#### GIVEN DATA ####

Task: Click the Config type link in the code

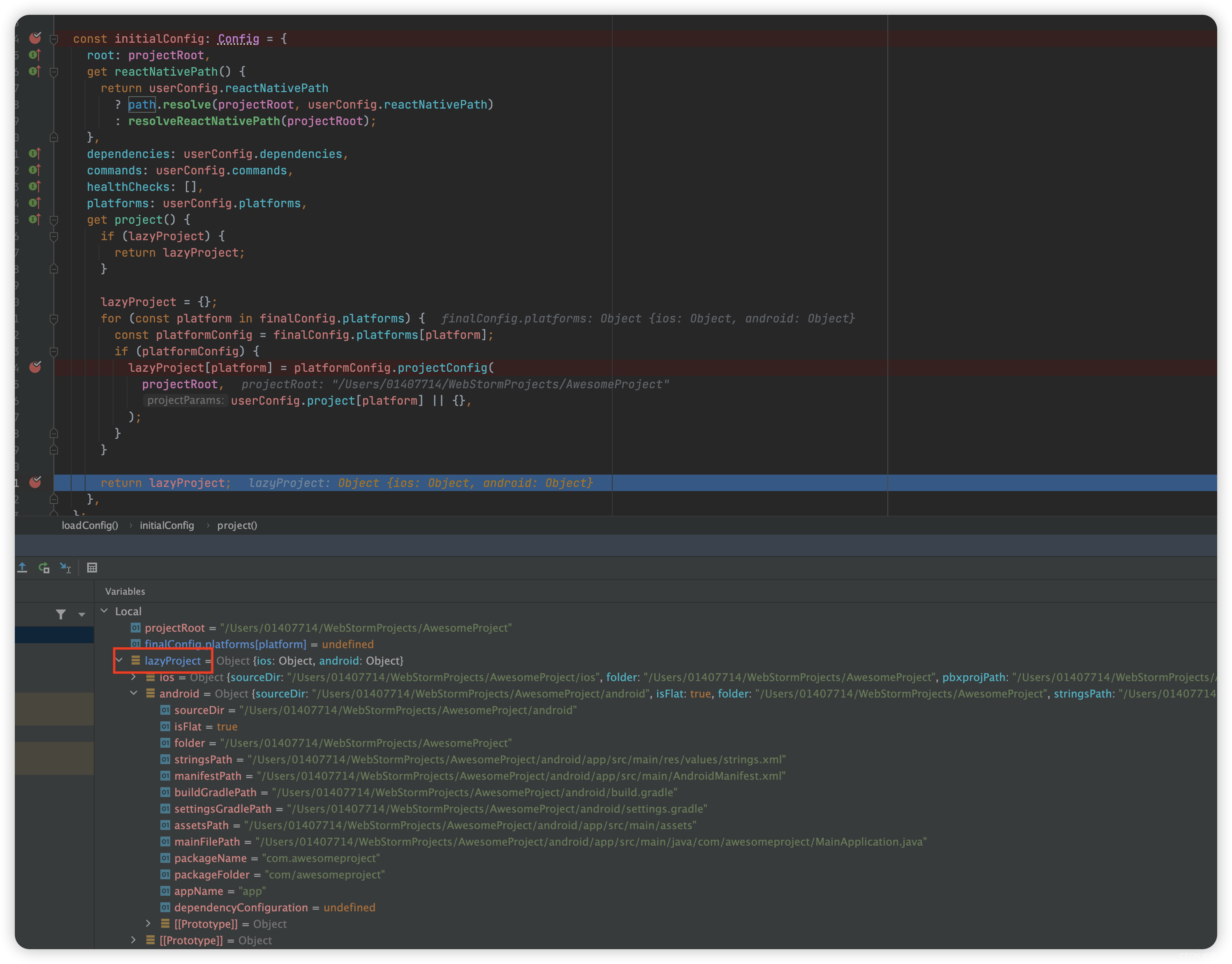Action: 238,38
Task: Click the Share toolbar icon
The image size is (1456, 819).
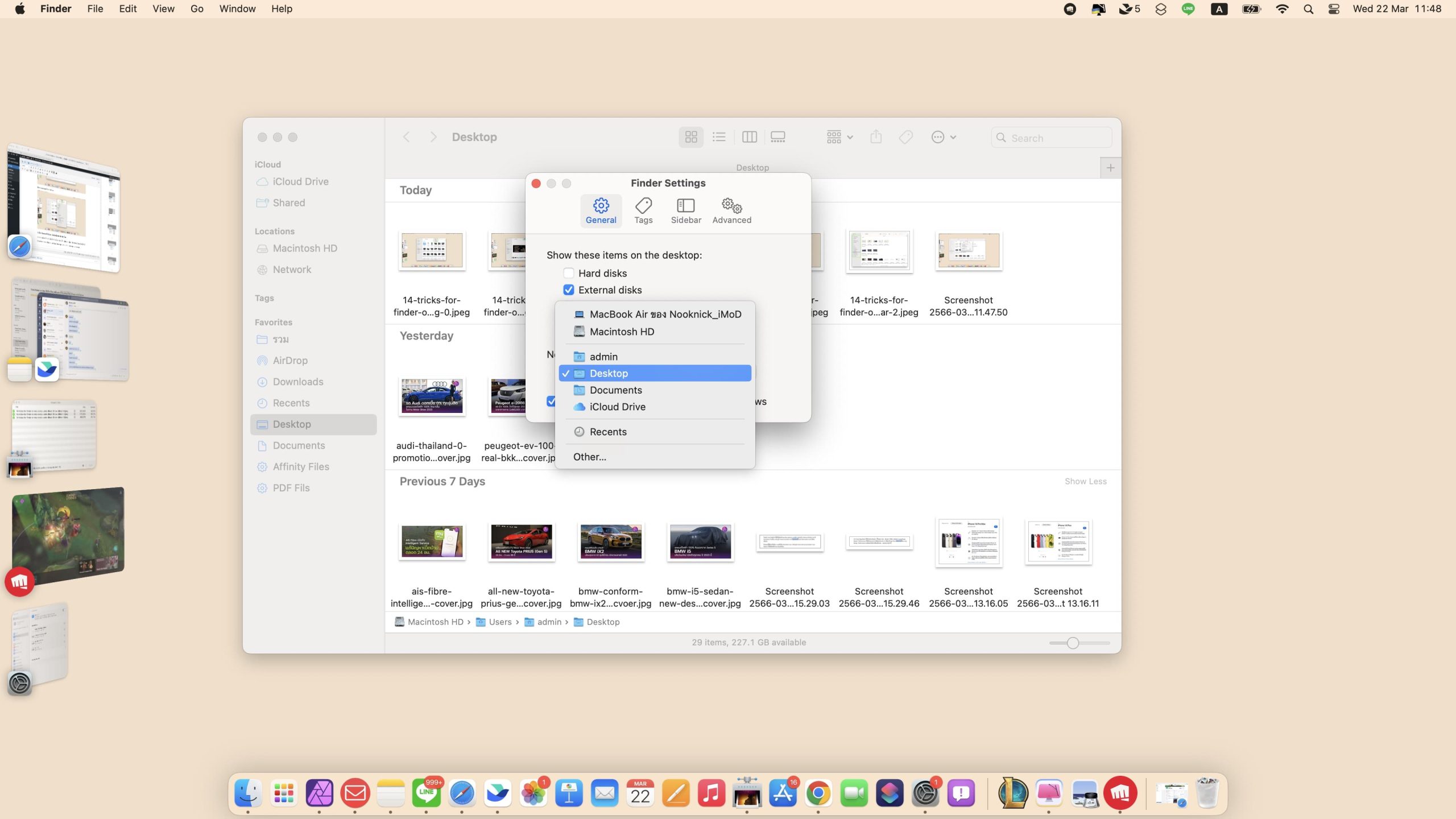Action: point(876,137)
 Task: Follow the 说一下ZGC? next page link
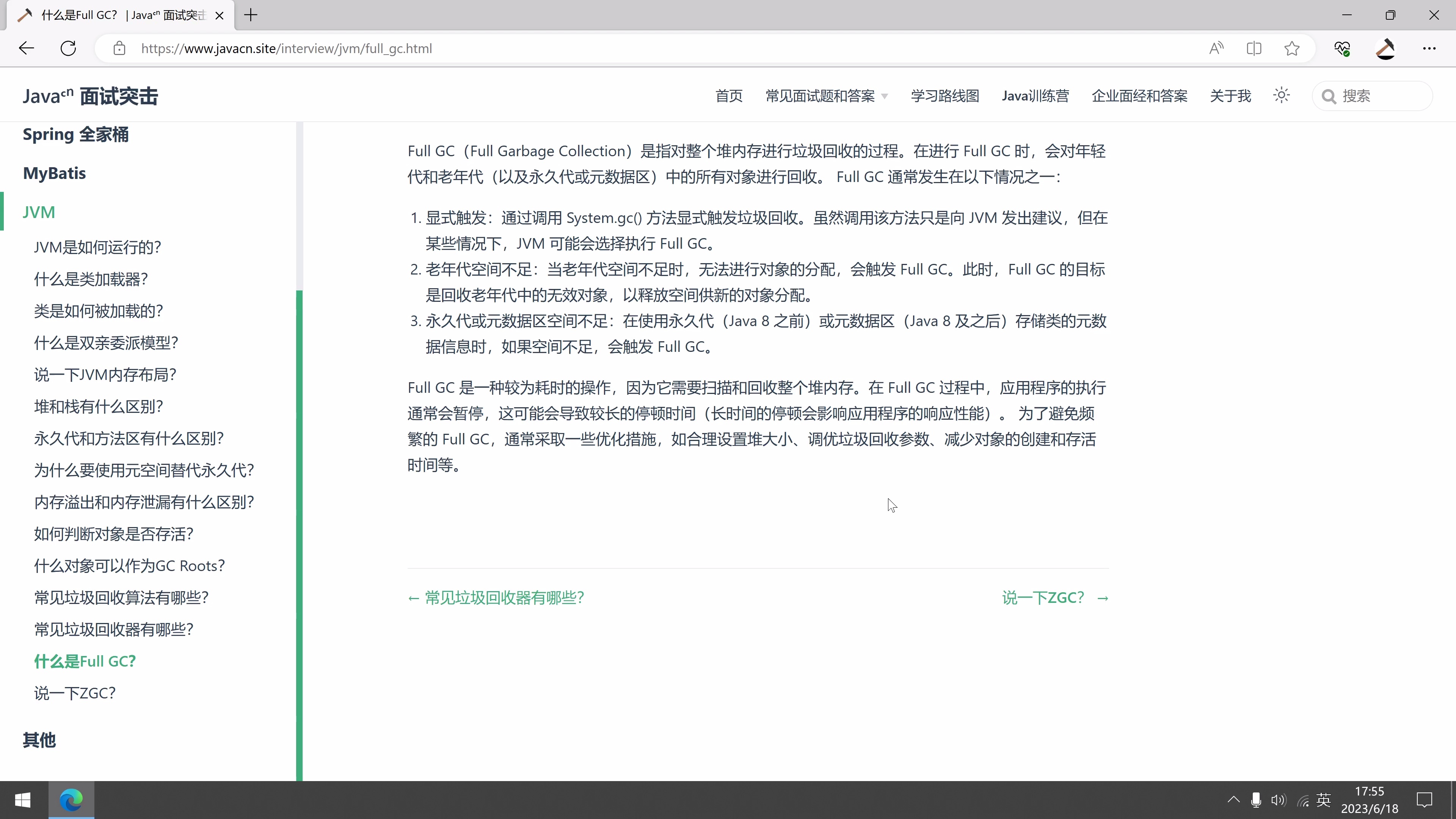pos(1042,597)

####

WORK INSTRUCTION:
Nothing but the records above, exact and without pictures, should appear in the answer.

SOLUTION TO THE EXERCISE:
Task: Click the Config type link in the code

Action: 238,38
Task: Click the Share toolbar icon
The image size is (1456, 819).
Action: point(876,137)
 Task: Follow the 说一下ZGC? next page link
pos(1042,597)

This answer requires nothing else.